--- Tâche écrite ---
Prolongez le fil de discussion sur la connexion SSH derrière un proxy, à partir de son dernier message.

# [ssh] Derrière un proxy... [resolu]

## BENJI

Bonjour,

Vous connaissez ssh ? Evidemment.

Pratique quand on peut prendre la main à distance sur sa machine.

Vous couplez ça avec le très pratique screen et votre PC de la maison n'est jamais très loin quand vous êtes au boulot !

Sauf quand comme moi vous vous trouvez derrière un proxy qui bloque le port 22.

Existe t-il une solution pour contourner cette difficulté ?

Bien sûr, il m'est impossible d'ouvrir le port 22 car mon administrateur appelle les flics si je lui demander de pouvoir utiliser ssh ! Ah les grosses boîtes !

Je pensais à une interface web qui tournerait sur mon pc de la maison et qui serait accessible par le port 80 depuis n'importe quel poste distant ? Ca existe ?

Voyez-vous autre chose ?

MerciLast edited by BENJI on Tue Apr 22, 2008 2:41 pm; edited 3 times in total

----------

## Desintegr

Et en configurant sshd pour écouter sur le port 80 ou 443 ?

----------

## kwenspc

Tu peux ptet faire un reverse tunnel, je pense que ce howto peut t'aider: https://forums.gentoo.org/viewtopic-t-281671.html

----------

## BENJI

 *kwenspc wrote:*   

> Tu peux ptet faire un reverse tunnel, je pense que ce howto peut t'aider: https://forums.gentoo.org/viewtopic-t-281671.html

 

Pour être honnête tout ça pour moi c'est du chinois   :Crying or Very sad: 

Je n'ai pas trouvé dans le how to la notion de "reverse tunnel". Merci de me dire si je me trompe.

Mais sinon si j'ai bien compris la proposition de Desintegr :

 j'ai un PC XP boulot derrière un proxy sur lequel j'utilise putty pour me connecter à mon PC maison sur lequel un serveur ssh tourne.

sur mon PC maison il me suffirait donc de modifier le ficheir de conf de sshd en remplaçant le port 22 par 443 ensuite d'utiliser sur le PC boulot putty comme hostname "monsite.homedns.org" comme port "443" type de connexion "ssh" et le tour serait joué ?

--- Données ---

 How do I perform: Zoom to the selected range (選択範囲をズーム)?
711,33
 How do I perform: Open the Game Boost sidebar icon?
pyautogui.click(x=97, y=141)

--- Résultat de la tâche ---
Est-ce que c'est ce qu'il faut comprendre ?

----------

## Desintegr

Oui.

----------

## kwenspc

Ah ok j'avais compris que tu souhaité créer un serveur ssh derrière le proxy et que tu souhaitais y accéder de l'extérieur. 

Finalement oui la méthode de Desintegr est celle qu'il te faut: tu changes le port d'écoute de ton serveur ssh sur le port 443 et zou.

----------

## engil

Pour avoir déja essayer (haa les grosses boites...) la méthode du port 443 à ses limites, j'avais butté sur justement le proxy ( un proxy materiel ).

Il y a aussi une bidouille en montant un serveur Apache sur la machine serveur, quelque chose dans ce gout la : http://dag.wieers.com/howto/ssh-http-tunneling/ (en anglais).

Le principe d'encapsulation SSH via HTTP(S) existe aussi avec un logiciel Java .. http://lightbox.ath.cx/socks/.

Have fun !

----------

## gbetous

Bin moi à chaque fois que j'ai essayé le coup du 443 (y compris dans de très grosses boîtes) ça a toujours marché nickel !

D'ailleurs mon serveur ssh écoute carrément sur 22 et 443, comme ça... toujours prêt !

----------

## nico_calais

tu emerge net-misc/proxytunnel sur l'ordi de ton taf.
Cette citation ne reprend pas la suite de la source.